Source passage:

◆ ◆ ◆

Written evidence submitted by Dr Iona Heath (FGP0381)

 

Continuity of care

I am Iona Heath.  I worked as a primary care physician in a deprived part of north London for almost 35 years and, from 2009 to 2012, I was President of the Royal College of General Practitioners in the UK.

The crucial division between general practitioners and specialists that we see in the UK today, and which has been recreated to a greater or lesser extent around the world, is a gift of history and appeared in Britain during the years between the Apothecaries Act of 1815 and the Medical Act of 1858. 

At this point, specialists took control of the newly built modern hospitals.  General practitioners were excluded and the principle of referral from general practitioner to hospital specialist was established.  As a result:

The physician and surgeon retained the hospital but the general practitioner retained the patient. 

This gradually became translated into the distinction that we teach medical students:

In hospitals disease stay and people come and go; in general practice people stay and diseases come and go.

Hospital care is necessarily episodic but ongoing relationships have always underpinned the value and effectiveness of UK general practice.

Relationships are fundamental to human existence and human beings seek to create enduring and trusting relationships in all spheres of life.  Medicine is no exception.  As soon as medicine moves beyond simple technical procedures, the benefits of practising within ongoing trusting relationships are obvious to practitioners and valued by patients.

A system which prioritises access at the expense of continuity is likely to work to the advantage of those who are younger and less ill and at the expense of those who are older and who have a greater burden of chronic illness.  Some argue that continuity of information and records will make personal continuity of care unnecessary but the record only contains skeletal information, while, in reality, any doctor providing continuity of care possesses integrated knowledge of the hopes, aspirations, biography and context of each patient, much of which is tacit and gathered from several sources and over time.

Work on ‘calling card’ presentations demonstrates that some health problems will only be presented to the doctor once a trusting relationship has been established.  A system which makes continuity difficult will tend to disadvantage systematically those patients who are more diffident and find it harder to confide or express themselves, and those with more stigmatising, sensitive or intimate health problems.

◆ ◆ ◆

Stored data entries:
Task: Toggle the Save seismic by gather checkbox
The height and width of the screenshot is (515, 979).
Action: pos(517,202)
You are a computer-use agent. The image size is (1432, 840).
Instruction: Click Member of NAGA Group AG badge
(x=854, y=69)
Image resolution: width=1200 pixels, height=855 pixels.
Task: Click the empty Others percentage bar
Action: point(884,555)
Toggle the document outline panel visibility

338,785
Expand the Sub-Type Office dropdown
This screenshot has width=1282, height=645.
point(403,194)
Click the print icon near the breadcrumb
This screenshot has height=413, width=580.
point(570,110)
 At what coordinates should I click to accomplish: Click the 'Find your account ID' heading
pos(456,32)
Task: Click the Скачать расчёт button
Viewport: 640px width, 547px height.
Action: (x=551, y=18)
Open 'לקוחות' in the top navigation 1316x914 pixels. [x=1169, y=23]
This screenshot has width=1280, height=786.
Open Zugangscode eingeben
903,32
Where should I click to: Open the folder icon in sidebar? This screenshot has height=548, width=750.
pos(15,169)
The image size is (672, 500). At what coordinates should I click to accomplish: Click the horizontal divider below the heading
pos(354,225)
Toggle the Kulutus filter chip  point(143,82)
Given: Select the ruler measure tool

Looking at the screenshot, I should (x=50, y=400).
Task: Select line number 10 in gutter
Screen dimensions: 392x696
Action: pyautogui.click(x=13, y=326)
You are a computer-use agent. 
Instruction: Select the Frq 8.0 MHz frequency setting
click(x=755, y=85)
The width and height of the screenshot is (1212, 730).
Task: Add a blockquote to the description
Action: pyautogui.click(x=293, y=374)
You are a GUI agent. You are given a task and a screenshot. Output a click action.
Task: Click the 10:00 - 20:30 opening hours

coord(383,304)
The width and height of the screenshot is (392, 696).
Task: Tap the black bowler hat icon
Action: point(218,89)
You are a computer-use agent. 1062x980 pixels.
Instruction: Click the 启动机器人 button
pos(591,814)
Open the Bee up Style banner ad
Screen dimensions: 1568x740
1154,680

◆ ◆ ◆

What to produce: Continue the written evidence on continuity of care, starting after its final sentence.

Response box:
 

Discourse analysis and its foundational science of medical semiotics make very clear that the position of an encounter within a series determines its content.   The limits and possibilities of the first consultation in a series are very different from those of the tenth.  A system which limits the length of these series will diminish systematically the potential of general practice. Health and illness evolve over time and general practitioners learn to use time as both a diagnostic and a therapeutic tool.  The effective use of these tools depends on the ability to offer personal continuity of care.

The benefits of continuity of care are undoubtedly complex but recent painstaking research, most of it from Professor Denis Pereira Gray’s team in Exeter, has established that the benefits to patients are multiple and include substantive benefits in terms of both mortality and morbidity.

However effective medical care becomes, everyone eventually will become sick and die.  The care of our patients during their final illness brings the arguments about continuity of care into very sharp focus.  What kind of care do we want in this situation for ourselves and those we love?  All of us will die during the future we are trying to define.  It is the care that will be delivered to us that we are discussing.  Despite all the arguments about continuity of care, I have never read anyone who fails to value personal continuity in the care of the dying, but if we allow a system which makes personal continuity of care more and more difficult, it will not be possible to pull it out of the hat for the dying.